Same with computers. Would you allow someone to dictate that you cannot install an operating system on your PC? Nope. If you want to install Linux, Windows, Amiga OS or OS X for that matter — you would laugh and shake your head if someone suddenly tried to force you to only use their software, their way and having to pay for doing so continuously.
Yet people are willing to accept almost anything regarding their phones, including being told how to NOT use them. It’s absurd and completely mind-boggling how stupid people are, allowing Apple to dictate what to do with their own property. Heck, I bootstrapped mine and hacked it hours after I purchased it. Then I downloaded 1 terrabyte of apps free from a torrent site. So bite me Apple, you’re not getting another penny out of me.
Music has been Apple’s stronghold for a while now. Well, I am happy to inform you that the Lumia 930 model has a built-in music service. As does the low-end 530 model as well. In essence it works like this: you pick 3 artists you enjoy and store that as a “mix”. Microsoft will then use those 3 artists to calculate what type of music you like (remember: you can create as many mixes as you want) and build a continuous stream of music matching your mix style.
And it doesn’t cost you a single dime! It’s free, open, 100% — play as much as you want 24/7 !
I listened for 2 days straight when I got the Lumia 530 phone, and it doesn’t cost a penny. You can also download and make the mixes resident, which means you can play them in your car without internet access. And once again — it’s a free service for Microsoft phone users.
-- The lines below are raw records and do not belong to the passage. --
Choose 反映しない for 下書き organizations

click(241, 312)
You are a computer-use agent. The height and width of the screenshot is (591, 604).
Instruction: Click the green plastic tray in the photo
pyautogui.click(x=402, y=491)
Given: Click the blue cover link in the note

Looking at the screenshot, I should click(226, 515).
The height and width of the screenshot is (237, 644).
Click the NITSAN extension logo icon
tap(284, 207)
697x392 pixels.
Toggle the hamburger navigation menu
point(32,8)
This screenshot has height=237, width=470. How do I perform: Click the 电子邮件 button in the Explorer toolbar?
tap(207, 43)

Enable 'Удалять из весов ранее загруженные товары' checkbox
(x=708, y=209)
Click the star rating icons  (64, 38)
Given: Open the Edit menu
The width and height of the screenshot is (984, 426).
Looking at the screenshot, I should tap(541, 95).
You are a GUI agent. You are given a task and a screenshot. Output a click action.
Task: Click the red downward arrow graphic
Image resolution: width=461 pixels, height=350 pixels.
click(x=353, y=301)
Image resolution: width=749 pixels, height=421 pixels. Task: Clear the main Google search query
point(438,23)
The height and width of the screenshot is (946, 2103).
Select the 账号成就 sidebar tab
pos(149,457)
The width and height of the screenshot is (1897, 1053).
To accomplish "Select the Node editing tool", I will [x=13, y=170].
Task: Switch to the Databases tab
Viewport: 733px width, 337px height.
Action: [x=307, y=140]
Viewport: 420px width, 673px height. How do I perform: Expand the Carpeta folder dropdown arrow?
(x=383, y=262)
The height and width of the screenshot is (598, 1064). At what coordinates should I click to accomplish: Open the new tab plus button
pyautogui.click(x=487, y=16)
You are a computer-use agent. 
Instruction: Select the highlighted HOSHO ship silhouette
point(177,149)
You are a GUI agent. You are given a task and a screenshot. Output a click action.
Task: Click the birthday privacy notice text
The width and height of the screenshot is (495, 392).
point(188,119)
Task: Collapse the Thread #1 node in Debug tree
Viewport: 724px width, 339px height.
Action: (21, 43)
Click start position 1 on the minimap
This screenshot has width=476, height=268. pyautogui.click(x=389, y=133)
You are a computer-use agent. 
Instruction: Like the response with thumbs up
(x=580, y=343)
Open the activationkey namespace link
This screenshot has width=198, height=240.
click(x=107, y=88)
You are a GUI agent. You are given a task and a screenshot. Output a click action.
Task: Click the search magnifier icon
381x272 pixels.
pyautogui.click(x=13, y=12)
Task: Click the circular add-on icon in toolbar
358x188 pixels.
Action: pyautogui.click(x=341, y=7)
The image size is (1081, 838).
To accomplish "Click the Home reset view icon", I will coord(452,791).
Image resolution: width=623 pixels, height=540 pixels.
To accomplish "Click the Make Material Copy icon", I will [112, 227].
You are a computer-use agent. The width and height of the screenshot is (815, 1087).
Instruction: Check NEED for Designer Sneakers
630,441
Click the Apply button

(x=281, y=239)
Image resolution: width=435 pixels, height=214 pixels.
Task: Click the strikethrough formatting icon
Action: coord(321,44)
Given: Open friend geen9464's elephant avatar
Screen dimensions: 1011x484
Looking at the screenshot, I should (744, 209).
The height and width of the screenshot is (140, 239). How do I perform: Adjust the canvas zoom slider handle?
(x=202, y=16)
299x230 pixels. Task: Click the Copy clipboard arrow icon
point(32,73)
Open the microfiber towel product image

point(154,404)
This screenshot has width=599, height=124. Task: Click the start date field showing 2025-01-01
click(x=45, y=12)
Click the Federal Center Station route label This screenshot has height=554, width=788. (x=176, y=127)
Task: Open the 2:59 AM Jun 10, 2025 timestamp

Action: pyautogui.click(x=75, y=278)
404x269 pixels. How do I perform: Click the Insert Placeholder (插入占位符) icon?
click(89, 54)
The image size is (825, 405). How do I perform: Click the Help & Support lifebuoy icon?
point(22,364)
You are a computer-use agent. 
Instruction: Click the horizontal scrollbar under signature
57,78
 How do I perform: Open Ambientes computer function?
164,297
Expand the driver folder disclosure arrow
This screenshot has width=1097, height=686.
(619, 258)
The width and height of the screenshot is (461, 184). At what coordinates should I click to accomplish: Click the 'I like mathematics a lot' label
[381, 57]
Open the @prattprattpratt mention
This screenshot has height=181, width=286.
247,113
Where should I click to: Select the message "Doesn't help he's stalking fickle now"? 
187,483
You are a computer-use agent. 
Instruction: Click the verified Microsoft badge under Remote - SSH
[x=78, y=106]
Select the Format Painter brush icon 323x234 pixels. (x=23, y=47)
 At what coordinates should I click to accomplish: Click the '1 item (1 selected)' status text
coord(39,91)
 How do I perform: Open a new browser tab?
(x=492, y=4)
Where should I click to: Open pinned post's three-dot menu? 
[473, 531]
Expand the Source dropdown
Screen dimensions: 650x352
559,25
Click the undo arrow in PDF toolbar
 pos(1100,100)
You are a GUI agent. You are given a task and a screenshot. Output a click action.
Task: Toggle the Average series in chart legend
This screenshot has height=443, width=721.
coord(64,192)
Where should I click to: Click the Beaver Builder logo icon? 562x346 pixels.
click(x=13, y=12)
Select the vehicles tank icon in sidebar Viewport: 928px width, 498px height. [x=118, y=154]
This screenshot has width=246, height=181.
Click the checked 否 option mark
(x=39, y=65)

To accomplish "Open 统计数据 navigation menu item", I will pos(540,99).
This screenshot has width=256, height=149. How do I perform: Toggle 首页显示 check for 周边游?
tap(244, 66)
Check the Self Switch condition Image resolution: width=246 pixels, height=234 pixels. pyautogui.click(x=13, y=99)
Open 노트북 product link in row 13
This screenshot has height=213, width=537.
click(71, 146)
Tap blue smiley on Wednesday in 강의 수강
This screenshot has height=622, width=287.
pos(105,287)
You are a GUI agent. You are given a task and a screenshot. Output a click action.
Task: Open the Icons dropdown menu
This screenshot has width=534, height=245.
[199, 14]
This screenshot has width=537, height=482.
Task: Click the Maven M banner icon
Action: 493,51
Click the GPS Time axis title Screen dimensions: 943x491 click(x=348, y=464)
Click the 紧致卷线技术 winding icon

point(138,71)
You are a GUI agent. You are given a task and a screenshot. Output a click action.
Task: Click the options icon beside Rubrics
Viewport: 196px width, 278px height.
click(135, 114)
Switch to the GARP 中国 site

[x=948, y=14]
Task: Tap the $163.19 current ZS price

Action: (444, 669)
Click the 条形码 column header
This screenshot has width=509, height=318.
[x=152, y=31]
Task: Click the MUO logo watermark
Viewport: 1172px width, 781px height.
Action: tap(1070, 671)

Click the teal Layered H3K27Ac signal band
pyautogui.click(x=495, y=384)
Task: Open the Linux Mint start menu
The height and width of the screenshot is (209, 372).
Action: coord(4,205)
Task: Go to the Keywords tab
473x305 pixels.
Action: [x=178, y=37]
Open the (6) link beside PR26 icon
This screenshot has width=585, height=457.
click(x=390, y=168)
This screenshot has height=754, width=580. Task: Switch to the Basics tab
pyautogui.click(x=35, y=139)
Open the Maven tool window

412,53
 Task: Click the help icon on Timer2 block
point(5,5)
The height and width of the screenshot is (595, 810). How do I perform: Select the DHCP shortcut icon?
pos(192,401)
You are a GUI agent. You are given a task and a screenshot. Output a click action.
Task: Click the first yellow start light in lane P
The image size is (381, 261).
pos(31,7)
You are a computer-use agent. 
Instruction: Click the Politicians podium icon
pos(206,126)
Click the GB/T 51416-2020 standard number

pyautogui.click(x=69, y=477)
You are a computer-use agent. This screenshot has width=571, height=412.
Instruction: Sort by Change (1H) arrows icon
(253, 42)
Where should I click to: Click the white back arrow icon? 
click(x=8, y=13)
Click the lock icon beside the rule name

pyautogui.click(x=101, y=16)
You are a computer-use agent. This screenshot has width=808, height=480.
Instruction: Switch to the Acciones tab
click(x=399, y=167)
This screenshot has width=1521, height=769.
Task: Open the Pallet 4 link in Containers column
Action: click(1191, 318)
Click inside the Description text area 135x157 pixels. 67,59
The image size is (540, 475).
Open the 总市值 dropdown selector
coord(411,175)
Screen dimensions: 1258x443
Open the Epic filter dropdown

So what exactly do I need iTunes for? Considering that I can buy the music I like from Amazon or directly from the XBox music network. Not only do I get the music in formats I can re-use on all my devices (MP3 or MP4), but Microsoft doesn’t try to hide my files in obscure storage schemes like Apple does.
But best of all, you get to enjoy all the latest music for free through the mix station. For free. I cant underline that enough.
I guess there is a reason Apple try to undermine the Lumia every chance they get – because it is a superior phone, no doubt at all. And this comes from a person who own 6 mac’s and two Apple blade servers. Not to mention iPads, Apple TV products and phones. So I have no reason to lie about any of this.
The next time you are on the prowl for a new phone, do yourself a favour and check out the high-end Microsoft phones. Some like Android and some like Apple — but don’t you find it limiting with just two types of phones? How can you say that you have chosen a phone when you havent really checked out all of them?
The Microsoft phones are exceptionally good to use, and I sincerely hope you try the Lumia series because they are worth every penny. You will never own a better phone I can promise you that. It’s the best of iPhone and Android all rolled up in one – but without the defects!
Oh and Cortana, the voice activated assistent on the Lumia makes Apple’s SIRI look like a brain-damaged monkey. I was able to dictate, correct and send an SMS from scratch using nothing but my voice! And remember that I am Norwegian so my “americaneese” is not exactly brooklyn kosher.
But lo and behold — cortana really works and it works so much better than Siri.
Sorry Apple, but Microsoft really kicked your ass and made a better phone – in all aspects.